Reflecting on our public health history there is a group of employees who have remained in the shadows until now. COVID-19 highlighted some unlikely healthcare heroes – the people who are passionate about the performance – our corporate and support services.
On the 25 January 2020, Australia woke to health officials announcing our first confirmed case of Coronavirus. Although we watched the world go before us, with Thailand, Japan and the Republic of Korea recording their first cases, evidence released from the World Health Organisation was becoming highly suggestive this was a situation the public healthcare sector had feared for many years. With the virus exponentially spreading across the world, it now had the potential to be the most challenging and complex pandemic ever faced.
Initially, local and international healthcare advice provided information on testing, treating patients and keeping the public informed of positive cases. Vision of our gowned up and brave clinicians continuously streamed on news bulletins across all media platforms. But what was not widely discussed was the tasks non-clinical workers undertook in their own efforts to protect the lives of the community and clinicians on the frontline. Rapid data sharing, procurement of personal protective equipment, developing accounting solutions and building pop-up clinics took place at record speed prior to the clinicians’ arrival to ensure they were in the safest position to respond.
In New South Wales (NSW) there are currently 370 COVID-19 testing clinics, which to date have undertaken over five million tests (NSW Health 2021). With a population of just less than 8 million (NSW Government 2021), it is now likely many NSW residents have experienced the infamous, yet effective, nasal swab. Establishing testing clinics is proven to be vital in promoting early detection of community-acquired transmissions, supporting and encouraging testing through quick and convenient options and providing culturally appropriate services for our vulnerable populations. Testing clinics throughout the state have taken on a variety of unusual locations including drive-throughs, showgrounds, bowling clubs, churches and shopping centres. But scoping out and securing these locations is just the beginning.

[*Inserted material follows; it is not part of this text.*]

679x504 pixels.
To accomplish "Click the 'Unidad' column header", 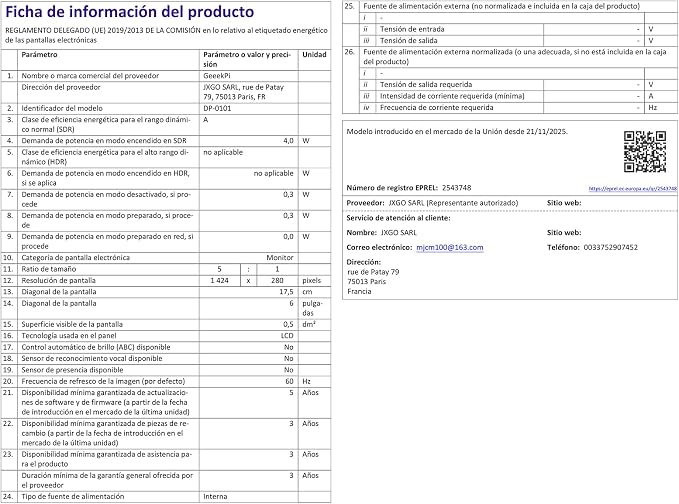I will pos(314,55).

Due to the nature of the virus, clinics are often rapidly established within hours or days of newly identified hot spots and clusters. This defies public healthcare’s usually measured and planned responses, often taking years to design and develop new services and infrastructure. Each clinic location is usually selected based on its ability to offer optimal patient flow, safety and accessibility; however, each building and its geography is proven to be unique. Responding to the need for a new clinic requires the expertise and dedication of a team of corporate and support services to ensure each building is transformed with the potential to see hundreds of patients a day.
Once the location is confirmed, the maintenance teams commence work on constructing signage, fencing and petitions to guide patient flow. Whilst some basic and consistent design principles exist, elements such as traffic flow, wayfinding and protection from the weather changes with each location. On the inside, information technology technicians work to install computers, medical label printers and phones. More complex than just plugging in a device, this usually requires fitting additional data points, testing WI-FI connectivity and routing network configuration. Working remotely during this time, software application specialists create platforms to record patient activity, pathology results and medical notes for coding. Software development enhances data quality that is crucial for contact tracing and funding activities. Meanwhile, anticipating demand for stock, logistics, secure storage and waste management requires negotiation amongst stores, couriers, cleaners and procurement managers. Early on in this internal flurry of activity, the media unit will announce to the public, sometimes in different languages, the clinic will be open within hours. At this point in time, the corporate and support services are as much invested in being part of the frontline as clinicians – there is no allowable delay in providing quality service delivery and patient care.
Once the clinic doors open the corporate and support services retreat to the shadows to observe and monitor clinic activities. Amongst normal daily maintenance, reporting and data reviews they are always close by to receive and action feedback from clinicians, patients and the community. This pandemic has accelerated the development of various partnership agreements, with several healthcare teams, clinical and non-clinical, collaborating and developing a deeper understanding of each other’s strengths.
In an increasingly complex healthcare environment, the idea of clinicians ‘going solo’ is now considered an outdated attitude, demonstrating partnership models create new opportunities that allow public healthcare organisations to thrive in even the most challenging situations. As we look ahead, it is imperative for every healthcare organisation to map its own future in a way that supports its mission, ensures long-term sustainability and encourages a positive business partnering culture. For many healthcare organisations, these multidisciplinary partnerships are the pathway to building a healthy community, not just for the pandemic today but for tomorrow.